Set down only these lines, exactly: the line containing "Instruction: Choose 1-FUNCIONARIO" and all lines through the end of the data below. Omit pictures.
____ RECORDS FOR THIS EXERCISE
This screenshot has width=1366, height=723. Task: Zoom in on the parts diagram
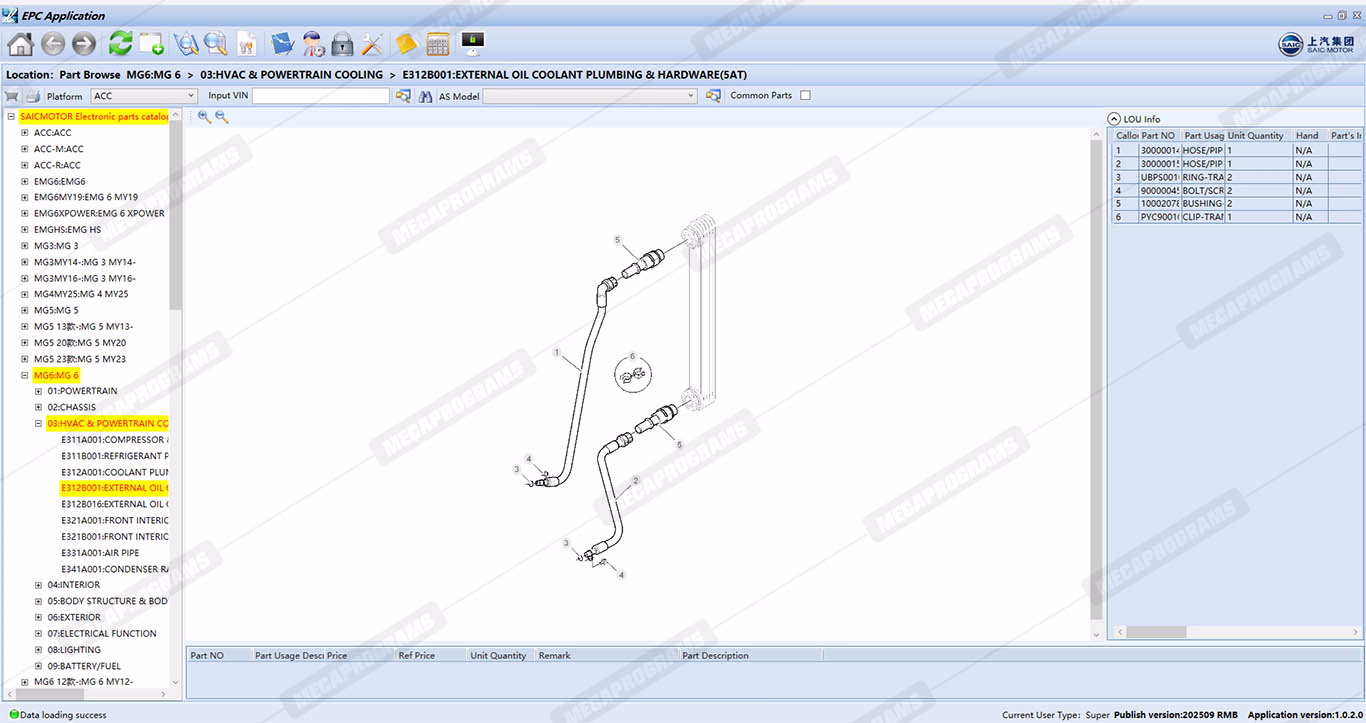204,117
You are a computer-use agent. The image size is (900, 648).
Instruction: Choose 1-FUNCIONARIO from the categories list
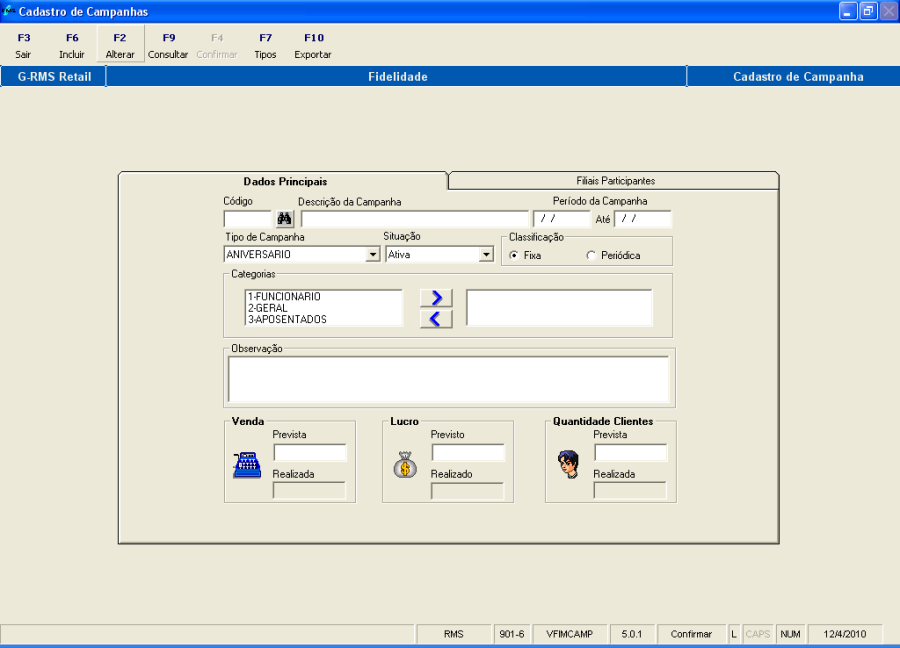point(284,297)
________
## [SOLVED PROBLEM]
Instruction: Choose 1-FUNCIONARIO from the categories list
point(284,297)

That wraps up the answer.